DIRECTIONS: Which lines of the entries below run from the one holding "Task: Click the close" to the one holding "Task: Click the 收费标准 column header", inclusive? Set down exactly those lines and no others.

:: DATA RECORDS

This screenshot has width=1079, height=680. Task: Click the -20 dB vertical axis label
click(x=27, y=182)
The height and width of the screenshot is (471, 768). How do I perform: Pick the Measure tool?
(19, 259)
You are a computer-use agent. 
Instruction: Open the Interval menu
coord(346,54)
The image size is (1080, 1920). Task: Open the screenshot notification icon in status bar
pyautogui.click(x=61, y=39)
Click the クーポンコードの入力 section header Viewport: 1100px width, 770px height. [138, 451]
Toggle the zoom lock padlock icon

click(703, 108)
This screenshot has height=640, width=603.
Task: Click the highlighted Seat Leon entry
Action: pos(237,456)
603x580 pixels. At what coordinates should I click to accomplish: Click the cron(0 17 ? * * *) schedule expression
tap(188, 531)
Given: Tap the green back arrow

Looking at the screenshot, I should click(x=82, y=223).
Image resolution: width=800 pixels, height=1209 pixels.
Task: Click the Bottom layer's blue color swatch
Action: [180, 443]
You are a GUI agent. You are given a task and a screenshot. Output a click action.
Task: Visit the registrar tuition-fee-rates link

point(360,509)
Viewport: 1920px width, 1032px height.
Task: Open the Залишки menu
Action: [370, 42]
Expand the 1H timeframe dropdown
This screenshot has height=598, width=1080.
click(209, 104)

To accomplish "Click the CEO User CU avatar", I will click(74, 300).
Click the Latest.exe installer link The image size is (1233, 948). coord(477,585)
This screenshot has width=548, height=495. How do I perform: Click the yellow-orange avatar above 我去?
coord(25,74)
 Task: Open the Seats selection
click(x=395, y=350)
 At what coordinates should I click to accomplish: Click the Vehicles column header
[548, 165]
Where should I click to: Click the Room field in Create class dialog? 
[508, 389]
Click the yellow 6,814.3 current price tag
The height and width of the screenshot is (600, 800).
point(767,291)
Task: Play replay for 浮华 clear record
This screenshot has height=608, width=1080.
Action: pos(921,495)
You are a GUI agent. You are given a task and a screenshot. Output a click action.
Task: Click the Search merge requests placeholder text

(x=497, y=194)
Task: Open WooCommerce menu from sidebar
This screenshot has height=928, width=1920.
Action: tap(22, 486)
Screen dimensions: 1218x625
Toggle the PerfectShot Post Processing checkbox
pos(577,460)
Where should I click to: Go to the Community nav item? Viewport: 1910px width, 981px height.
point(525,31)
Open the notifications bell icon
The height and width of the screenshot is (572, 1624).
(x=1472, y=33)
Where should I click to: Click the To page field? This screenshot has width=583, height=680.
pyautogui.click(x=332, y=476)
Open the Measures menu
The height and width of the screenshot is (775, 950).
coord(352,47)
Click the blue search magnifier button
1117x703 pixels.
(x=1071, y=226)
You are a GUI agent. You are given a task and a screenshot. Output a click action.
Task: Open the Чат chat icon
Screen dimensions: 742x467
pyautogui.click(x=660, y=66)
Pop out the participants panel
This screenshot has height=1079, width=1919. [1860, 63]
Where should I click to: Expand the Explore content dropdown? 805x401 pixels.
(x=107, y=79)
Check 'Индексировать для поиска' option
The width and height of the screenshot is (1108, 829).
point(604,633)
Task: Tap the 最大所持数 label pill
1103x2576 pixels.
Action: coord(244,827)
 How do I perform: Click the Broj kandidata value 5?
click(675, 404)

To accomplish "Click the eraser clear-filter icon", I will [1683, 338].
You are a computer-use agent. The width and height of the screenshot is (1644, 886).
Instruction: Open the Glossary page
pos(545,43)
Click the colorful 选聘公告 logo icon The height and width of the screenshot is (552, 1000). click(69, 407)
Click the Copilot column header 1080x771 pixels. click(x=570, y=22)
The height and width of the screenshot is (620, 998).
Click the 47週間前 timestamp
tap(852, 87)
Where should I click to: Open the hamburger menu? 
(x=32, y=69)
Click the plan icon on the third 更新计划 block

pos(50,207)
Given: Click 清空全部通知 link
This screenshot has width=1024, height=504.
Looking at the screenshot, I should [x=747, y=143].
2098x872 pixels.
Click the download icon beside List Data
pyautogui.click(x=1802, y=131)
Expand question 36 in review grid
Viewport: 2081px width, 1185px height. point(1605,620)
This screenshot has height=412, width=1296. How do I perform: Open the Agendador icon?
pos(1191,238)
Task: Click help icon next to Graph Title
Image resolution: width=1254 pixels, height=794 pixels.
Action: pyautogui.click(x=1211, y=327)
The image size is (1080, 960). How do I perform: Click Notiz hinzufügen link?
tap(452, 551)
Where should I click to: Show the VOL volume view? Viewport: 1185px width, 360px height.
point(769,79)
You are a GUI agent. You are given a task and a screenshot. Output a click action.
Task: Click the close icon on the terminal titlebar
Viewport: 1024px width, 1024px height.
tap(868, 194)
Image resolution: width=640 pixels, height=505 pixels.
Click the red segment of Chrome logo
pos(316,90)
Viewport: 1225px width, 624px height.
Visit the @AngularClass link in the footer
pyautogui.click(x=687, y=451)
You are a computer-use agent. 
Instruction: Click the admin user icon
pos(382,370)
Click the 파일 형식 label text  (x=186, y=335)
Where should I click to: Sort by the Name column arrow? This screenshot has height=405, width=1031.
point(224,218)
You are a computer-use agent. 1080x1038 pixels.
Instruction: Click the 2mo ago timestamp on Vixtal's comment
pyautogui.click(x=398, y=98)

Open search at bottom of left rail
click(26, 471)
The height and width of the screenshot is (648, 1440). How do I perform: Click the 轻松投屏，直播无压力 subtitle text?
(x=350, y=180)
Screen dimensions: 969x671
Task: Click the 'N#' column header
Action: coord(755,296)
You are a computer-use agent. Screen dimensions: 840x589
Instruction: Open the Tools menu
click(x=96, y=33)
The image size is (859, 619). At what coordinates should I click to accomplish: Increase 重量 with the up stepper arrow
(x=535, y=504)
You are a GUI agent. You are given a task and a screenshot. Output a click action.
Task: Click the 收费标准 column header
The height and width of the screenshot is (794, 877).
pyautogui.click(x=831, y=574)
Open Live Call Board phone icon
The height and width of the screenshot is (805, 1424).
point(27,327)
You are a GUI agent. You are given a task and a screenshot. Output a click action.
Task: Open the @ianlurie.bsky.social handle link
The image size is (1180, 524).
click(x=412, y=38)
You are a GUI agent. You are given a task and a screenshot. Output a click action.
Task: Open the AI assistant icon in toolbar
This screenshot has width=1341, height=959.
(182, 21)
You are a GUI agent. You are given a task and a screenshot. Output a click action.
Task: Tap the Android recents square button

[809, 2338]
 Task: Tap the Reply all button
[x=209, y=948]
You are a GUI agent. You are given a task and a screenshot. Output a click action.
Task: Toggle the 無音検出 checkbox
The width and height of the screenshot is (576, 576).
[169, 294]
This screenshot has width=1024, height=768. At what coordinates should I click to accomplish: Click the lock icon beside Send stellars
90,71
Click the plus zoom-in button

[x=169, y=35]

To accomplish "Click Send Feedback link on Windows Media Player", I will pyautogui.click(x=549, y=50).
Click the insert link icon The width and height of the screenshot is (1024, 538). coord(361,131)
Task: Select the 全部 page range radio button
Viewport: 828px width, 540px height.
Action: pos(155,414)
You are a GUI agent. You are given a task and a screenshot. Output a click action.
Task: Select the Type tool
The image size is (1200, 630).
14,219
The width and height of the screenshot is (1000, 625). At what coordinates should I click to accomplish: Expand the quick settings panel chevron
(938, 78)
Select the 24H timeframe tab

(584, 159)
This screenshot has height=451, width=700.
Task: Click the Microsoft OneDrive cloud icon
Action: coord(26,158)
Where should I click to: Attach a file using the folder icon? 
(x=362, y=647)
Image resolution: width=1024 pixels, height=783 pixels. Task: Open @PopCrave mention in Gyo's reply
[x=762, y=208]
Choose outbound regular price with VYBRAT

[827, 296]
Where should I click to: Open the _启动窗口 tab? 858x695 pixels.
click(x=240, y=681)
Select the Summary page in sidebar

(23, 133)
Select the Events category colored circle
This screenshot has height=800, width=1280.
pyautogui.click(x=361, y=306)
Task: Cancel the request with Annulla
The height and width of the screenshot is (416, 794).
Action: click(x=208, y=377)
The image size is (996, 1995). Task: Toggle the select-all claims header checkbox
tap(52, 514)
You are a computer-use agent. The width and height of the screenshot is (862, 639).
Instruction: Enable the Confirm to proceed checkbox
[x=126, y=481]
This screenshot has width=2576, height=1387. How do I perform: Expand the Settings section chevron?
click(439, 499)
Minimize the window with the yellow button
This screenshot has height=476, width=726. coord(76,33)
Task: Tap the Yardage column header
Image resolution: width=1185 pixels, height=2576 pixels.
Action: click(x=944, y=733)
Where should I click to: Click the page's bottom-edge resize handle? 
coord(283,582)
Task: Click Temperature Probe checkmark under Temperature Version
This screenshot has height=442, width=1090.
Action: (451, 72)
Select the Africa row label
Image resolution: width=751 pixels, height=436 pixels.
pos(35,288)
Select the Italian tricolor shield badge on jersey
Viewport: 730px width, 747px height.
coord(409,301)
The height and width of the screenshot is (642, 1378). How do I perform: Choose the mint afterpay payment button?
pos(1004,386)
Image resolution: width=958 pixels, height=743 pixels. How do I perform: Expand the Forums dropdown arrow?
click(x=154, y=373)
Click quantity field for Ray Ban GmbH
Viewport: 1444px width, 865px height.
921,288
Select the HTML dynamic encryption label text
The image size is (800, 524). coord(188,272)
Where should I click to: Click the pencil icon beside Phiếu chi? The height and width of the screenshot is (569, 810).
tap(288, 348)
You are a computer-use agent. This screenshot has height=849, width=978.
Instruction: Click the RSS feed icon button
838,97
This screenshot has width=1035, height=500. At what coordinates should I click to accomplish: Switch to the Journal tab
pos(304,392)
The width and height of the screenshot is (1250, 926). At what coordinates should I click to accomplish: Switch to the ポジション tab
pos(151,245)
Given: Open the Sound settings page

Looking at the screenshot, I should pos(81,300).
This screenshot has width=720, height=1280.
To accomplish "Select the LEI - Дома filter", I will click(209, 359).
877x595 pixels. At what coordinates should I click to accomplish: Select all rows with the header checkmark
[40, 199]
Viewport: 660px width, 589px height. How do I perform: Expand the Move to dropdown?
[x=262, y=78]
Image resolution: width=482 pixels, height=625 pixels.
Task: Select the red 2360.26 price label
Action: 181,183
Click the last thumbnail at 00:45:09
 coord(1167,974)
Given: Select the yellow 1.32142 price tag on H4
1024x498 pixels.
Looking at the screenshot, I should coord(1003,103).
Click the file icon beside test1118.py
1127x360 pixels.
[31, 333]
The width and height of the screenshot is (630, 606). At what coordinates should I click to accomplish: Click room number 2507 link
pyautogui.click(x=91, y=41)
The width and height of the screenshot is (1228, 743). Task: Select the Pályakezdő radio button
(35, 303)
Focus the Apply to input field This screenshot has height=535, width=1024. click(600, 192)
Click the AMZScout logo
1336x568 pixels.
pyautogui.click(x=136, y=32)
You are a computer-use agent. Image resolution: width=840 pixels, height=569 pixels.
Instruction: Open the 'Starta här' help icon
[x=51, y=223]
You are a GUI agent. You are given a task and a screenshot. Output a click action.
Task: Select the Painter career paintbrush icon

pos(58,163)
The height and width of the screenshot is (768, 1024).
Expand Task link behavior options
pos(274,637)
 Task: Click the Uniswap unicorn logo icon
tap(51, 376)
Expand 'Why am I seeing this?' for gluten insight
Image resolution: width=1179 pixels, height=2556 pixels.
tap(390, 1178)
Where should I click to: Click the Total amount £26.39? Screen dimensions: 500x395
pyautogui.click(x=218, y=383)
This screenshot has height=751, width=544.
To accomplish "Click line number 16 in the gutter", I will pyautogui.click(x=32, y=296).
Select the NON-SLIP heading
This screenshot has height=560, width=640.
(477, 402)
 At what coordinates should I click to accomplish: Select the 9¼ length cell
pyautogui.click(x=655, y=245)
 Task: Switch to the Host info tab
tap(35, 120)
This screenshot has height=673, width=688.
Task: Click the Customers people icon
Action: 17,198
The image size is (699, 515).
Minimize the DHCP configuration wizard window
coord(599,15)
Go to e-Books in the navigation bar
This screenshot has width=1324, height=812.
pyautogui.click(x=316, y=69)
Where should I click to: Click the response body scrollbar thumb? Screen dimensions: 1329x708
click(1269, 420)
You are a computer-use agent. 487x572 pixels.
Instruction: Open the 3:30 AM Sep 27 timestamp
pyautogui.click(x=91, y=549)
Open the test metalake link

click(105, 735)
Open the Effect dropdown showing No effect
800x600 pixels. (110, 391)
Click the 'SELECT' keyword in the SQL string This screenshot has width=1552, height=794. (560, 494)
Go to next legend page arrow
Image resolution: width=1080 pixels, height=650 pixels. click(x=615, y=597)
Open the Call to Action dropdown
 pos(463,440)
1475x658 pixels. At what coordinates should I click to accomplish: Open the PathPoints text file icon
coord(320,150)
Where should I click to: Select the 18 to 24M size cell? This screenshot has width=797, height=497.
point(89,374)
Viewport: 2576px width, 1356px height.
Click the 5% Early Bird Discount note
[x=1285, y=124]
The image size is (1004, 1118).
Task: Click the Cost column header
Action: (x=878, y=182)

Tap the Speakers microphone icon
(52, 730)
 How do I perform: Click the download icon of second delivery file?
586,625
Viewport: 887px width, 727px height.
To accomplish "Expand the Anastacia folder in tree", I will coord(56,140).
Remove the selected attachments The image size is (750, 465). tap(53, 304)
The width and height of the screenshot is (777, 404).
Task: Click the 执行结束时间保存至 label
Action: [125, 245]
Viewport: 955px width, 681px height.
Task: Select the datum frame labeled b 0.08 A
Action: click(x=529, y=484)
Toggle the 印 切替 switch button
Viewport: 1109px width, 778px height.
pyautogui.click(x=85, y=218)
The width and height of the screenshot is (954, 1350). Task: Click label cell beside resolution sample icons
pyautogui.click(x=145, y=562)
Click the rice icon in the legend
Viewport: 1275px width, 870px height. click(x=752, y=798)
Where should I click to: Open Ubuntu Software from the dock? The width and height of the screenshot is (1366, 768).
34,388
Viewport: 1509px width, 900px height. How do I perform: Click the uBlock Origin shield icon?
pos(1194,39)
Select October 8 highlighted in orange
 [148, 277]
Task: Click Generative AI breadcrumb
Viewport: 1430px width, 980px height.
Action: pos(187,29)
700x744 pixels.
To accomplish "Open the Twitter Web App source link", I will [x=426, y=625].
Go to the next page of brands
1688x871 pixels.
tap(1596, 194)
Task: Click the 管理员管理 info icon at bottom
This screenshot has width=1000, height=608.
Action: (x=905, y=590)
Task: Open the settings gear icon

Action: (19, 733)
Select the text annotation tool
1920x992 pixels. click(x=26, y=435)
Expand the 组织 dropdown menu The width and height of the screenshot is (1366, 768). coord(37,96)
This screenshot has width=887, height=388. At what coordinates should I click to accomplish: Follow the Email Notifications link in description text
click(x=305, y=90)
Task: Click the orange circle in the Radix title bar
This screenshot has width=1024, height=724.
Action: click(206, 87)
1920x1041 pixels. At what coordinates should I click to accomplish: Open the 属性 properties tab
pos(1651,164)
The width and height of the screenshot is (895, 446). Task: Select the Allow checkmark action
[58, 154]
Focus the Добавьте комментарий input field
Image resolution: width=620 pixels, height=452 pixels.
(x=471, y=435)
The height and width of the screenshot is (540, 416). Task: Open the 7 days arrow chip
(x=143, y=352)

::::

ANSWER SECTION:
Task: Click the close icon on the terminal titlebar
Viewport: 1024px width, 1024px height.
tap(868, 194)
Image resolution: width=640 pixels, height=505 pixels.
Click the red segment of Chrome logo
pos(316,90)
Viewport: 1225px width, 624px height.
Visit the @AngularClass link in the footer
pyautogui.click(x=687, y=451)
You are a computer-use agent. 
Instruction: Click the admin user icon
pos(382,370)
Click the 파일 형식 label text  (x=186, y=335)
Where should I click to: Sort by the Name column arrow? This screenshot has height=405, width=1031.
point(224,218)
You are a computer-use agent. 1080x1038 pixels.
Instruction: Click the 2mo ago timestamp on Vixtal's comment
pyautogui.click(x=398, y=98)

Open search at bottom of left rail
click(26, 471)
The height and width of the screenshot is (648, 1440). How do I perform: Click the 轻松投屏，直播无压力 subtitle text?
(x=350, y=180)
Screen dimensions: 969x671
Task: Click the 'N#' column header
Action: coord(755,296)
You are a computer-use agent. Screen dimensions: 840x589
Instruction: Open the Tools menu
click(x=96, y=33)
The image size is (859, 619). At what coordinates should I click to accomplish: Increase 重量 with the up stepper arrow
(x=535, y=504)
You are a GUI agent. You are given a task and a screenshot. Output a click action.
Task: Click the 收费标准 column header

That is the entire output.